In brief

  • Transaction fees and miner revenue increased with the onset of "DeFi Summer."
  • As network congestion has eased, transaction fees have declined.

Perhaps Yogi Berra was thinking ahead to Ethereum when he said, "Nobody goes there anymore—it’s too crowded."

The blockchain, which has garnered competition from networks taking aim at its high rates of congestion and transaction fees in the double digits, has swung the other direction.

Miner revenue from transaction fees has dropped over 85% from 15,000 ETH per day a little over a month ago, according to a new report from Glassnode. The seven-day average now sits at 1,900 ETH. "We have to look as far back as June 2020, before 'DeFi Summer', to find similar levels of transaction fees paid," wrote the analytics firm.

That was the same month DeFi lending protocol Compound released its COMP governance token, unofficially kicking off "DeFi Summer" and spurring demand for products that allowed people to lend, borrow, or swap assets with each other instead of going through a bank or other financial intermediary. Many DeFi protocols use Ethereum's infrastructure, increasing the popularity of the network while also driving up congestion.

Transaction fees rise along with demand for the network. The more demand there is to push through transactions, whether they be bids on an NFT or loans on Compound, the less available space there is for additional transactions to be included in a block. As a result, transaction fees go up. When there's more available space, fees go down.

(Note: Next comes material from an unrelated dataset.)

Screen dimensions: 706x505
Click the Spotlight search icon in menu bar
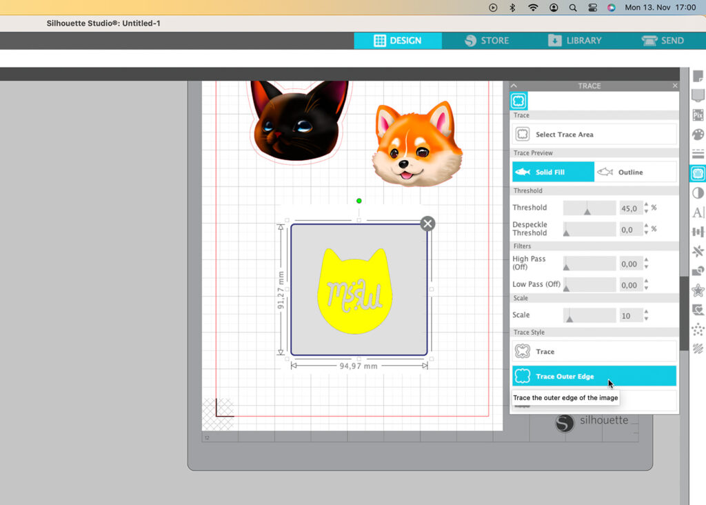click(573, 8)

As Decrypt covered earlier this month, there's more space available because DeFi activity has waned. Glassnode wrote on June 7 that "the recent month has been a historically large decline."

Back in June, $1-2 billion in value was floating around on Ethereum-based DeFi protocols, per data from DeFi Pulse. That number, known as "total value locked" (TVL), has risen to over $50 billion today. But TVL was as high as $86 billion on May 11, the day after Ethereum reached an all-time high exchange price of $4,165 on May 10.

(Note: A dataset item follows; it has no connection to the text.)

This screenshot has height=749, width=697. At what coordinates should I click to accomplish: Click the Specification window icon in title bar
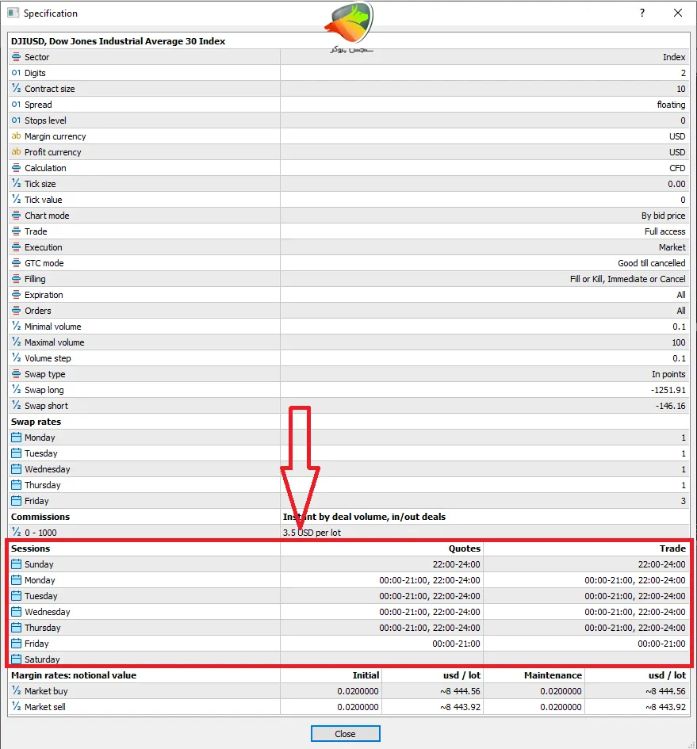12,13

After Ethereum's fall over the weekend to below $2,000, the network's miners—who process the transactions on the network in exchange for keeping the blocks they create plus fees—are being hit by a double whammy of lower fees and lower exchange rates.

According to data collected by BitInfoCharts, the average transaction fee on June 20 was $3.50; on May 12, it was $69.92. It hadn't been that low since January 1, when the price of a single ETH was $724.

It may be roomy enough for people to venture back. If they do, and if fees start to rise again, it'll be, as Berra said, "like déjà vu all over again."